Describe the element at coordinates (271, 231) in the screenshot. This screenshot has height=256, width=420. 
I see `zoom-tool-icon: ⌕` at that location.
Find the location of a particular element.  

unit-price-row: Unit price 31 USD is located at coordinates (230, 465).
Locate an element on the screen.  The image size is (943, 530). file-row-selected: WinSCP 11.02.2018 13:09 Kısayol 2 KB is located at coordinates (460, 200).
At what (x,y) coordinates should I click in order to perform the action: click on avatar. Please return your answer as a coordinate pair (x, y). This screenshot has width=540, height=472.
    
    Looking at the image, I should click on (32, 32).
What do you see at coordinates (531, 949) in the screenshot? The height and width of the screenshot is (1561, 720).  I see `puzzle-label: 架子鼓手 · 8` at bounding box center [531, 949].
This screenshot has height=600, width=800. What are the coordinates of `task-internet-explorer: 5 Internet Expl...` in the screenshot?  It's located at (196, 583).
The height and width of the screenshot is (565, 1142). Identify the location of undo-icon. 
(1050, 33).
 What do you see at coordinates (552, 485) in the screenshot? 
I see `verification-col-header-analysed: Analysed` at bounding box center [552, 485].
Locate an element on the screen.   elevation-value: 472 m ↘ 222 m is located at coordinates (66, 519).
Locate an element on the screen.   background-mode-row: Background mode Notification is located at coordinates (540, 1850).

════

### Your goal
Format the items above as a JSON list of strings, with one string for each line and no blank lines.

### Exercise response
[
  "Describe the element at coordinates (271, 231) in the screenshot. This screenshot has height=256, width=420. ",
  "I see `zoom-tool-icon: ⌕` at that location.",
  "Find the location of a particular element.  ",
  "unit-price-row: Unit price 31 USD is located at coordinates (230, 465).",
  "Locate an element on the screen.  The image size is (943, 530). file-row-selected: WinSCP 11.02.2018 13:09 Kısayol 2 KB is located at coordinates (460, 200).",
  "At what (x,y) coordinates should I click in order to perform the action: click on avatar. Please return your answer as a coordinate pair (x, y). This screenshot has width=540, height=472.",
  "    Looking at the image, I should click on (32, 32).",
  "What do you see at coordinates (531, 949) in the screenshot? The height and width of the screenshot is (1561, 720).  I see `puzzle-label: 架子鼓手 · 8` at bounding box center [531, 949].",
  "This screenshot has height=600, width=800. What are the coordinates of `task-internet-explorer: 5 Internet Expl...` in the screenshot?  It's located at (196, 583).",
  "The height and width of the screenshot is (565, 1142). Identify the location of undo-icon. ",
  "(1050, 33).",
  " What do you see at coordinates (552, 485) in the screenshot? ",
  "I see `verification-col-header-analysed: Analysed` at bounding box center [552, 485].",
  "Locate an element on the screen.   elevation-value: 472 m ↘ 222 m is located at coordinates (66, 519).",
  "Locate an element on the screen.   background-mode-row: Background mode Notification is located at coordinates (540, 1850)."
]